Exercise requirements →
Whenever a line in the entries below includes the string "column", count that line. Report the total alone.

Task data →
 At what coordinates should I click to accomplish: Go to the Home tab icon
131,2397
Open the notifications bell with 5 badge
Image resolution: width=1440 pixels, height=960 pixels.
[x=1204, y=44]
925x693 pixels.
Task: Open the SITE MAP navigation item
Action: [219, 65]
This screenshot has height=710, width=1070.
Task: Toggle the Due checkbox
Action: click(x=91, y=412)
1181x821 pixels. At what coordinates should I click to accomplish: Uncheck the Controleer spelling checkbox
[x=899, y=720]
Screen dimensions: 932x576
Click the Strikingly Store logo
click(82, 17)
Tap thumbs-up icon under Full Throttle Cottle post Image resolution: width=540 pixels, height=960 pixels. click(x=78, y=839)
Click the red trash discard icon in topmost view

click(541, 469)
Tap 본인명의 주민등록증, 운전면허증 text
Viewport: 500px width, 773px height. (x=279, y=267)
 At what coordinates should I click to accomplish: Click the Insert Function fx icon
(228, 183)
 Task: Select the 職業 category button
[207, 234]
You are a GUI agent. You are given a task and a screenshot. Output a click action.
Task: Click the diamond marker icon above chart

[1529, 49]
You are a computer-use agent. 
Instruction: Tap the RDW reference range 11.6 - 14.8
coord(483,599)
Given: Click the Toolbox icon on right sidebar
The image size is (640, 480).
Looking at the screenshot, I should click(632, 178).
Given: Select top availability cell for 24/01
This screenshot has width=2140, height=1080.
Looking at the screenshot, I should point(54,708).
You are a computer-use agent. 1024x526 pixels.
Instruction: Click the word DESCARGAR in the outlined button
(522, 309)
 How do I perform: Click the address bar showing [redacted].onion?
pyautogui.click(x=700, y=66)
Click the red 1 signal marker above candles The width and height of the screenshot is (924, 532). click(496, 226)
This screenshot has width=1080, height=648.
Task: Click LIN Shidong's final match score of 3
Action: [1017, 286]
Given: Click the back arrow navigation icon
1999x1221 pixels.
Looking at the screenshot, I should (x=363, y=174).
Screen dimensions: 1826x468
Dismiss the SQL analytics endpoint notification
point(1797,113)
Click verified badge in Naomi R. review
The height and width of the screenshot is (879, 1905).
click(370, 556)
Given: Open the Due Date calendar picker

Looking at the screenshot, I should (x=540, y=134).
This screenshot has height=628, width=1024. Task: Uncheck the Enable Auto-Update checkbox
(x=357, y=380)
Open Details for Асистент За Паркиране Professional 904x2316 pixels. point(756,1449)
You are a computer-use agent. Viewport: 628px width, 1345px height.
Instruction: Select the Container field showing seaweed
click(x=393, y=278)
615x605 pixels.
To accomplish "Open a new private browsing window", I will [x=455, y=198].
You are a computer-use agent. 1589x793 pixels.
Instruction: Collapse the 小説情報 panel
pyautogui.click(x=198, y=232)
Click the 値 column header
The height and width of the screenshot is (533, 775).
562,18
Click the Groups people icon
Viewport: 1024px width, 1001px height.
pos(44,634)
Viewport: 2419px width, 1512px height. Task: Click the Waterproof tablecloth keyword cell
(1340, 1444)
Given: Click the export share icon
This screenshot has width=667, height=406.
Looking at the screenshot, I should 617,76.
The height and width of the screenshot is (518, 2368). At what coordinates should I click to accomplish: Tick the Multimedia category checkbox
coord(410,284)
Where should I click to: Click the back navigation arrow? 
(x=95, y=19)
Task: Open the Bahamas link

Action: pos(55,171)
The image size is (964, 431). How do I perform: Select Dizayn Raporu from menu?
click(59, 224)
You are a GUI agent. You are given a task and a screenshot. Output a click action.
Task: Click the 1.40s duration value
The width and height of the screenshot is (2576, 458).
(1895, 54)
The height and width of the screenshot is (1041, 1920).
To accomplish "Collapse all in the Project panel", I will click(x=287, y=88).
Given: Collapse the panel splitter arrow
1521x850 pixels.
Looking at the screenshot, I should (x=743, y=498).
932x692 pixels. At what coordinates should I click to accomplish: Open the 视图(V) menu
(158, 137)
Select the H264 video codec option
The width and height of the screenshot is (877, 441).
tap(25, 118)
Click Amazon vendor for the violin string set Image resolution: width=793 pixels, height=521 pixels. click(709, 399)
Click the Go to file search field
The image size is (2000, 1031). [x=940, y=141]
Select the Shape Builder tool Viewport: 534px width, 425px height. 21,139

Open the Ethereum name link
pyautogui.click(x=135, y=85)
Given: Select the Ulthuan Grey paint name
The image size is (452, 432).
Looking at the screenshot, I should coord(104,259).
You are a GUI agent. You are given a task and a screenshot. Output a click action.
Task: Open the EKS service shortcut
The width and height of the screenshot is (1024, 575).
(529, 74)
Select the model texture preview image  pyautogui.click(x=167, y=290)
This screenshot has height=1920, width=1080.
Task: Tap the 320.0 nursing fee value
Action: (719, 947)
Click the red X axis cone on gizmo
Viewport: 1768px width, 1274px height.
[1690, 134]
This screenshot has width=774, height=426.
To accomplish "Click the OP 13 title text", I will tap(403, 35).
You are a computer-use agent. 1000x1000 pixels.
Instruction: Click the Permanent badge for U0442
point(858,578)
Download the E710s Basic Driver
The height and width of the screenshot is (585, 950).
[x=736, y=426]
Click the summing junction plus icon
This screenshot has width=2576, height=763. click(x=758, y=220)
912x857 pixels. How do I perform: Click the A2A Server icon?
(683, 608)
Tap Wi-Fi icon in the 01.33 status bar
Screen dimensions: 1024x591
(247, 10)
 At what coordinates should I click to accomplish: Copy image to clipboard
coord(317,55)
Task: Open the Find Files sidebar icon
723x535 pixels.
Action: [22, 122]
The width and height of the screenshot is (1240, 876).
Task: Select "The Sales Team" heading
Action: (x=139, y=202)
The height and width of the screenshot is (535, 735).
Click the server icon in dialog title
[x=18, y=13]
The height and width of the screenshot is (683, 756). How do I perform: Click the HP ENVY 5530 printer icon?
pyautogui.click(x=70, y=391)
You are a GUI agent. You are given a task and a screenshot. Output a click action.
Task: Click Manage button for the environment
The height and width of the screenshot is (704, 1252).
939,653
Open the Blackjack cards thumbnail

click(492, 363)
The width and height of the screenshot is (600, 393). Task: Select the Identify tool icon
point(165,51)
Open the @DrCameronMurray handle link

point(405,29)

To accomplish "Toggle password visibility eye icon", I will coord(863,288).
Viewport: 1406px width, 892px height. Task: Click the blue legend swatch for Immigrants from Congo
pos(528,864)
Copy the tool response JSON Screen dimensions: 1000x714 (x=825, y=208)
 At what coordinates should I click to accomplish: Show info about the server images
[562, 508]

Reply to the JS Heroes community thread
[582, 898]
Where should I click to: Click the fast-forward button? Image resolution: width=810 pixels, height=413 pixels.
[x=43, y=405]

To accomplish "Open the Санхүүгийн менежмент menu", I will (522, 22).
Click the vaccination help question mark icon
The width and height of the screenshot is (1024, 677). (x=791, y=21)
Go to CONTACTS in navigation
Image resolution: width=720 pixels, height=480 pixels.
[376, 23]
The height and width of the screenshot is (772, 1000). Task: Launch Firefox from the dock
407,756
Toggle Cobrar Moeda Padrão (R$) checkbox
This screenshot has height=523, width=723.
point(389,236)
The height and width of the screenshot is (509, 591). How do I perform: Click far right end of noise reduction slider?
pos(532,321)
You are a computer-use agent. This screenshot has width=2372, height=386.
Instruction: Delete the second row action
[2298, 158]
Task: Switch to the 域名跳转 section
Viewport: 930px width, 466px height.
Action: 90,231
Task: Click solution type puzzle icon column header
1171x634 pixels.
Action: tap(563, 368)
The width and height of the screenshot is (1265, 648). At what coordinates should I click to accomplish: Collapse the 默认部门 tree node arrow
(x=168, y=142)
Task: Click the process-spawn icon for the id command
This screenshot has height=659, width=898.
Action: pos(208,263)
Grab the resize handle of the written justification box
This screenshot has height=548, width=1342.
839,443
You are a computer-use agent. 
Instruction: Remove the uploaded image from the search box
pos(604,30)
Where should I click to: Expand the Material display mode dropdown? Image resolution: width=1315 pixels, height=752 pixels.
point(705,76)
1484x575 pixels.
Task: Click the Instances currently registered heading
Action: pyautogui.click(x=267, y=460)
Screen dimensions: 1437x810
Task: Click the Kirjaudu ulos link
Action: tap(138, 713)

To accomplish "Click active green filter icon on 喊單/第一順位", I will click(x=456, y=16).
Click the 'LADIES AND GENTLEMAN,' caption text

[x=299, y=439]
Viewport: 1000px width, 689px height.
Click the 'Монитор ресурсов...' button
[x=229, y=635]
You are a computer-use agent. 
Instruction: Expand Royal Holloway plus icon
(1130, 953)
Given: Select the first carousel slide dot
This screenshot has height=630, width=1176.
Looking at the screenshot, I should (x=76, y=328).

Response →
2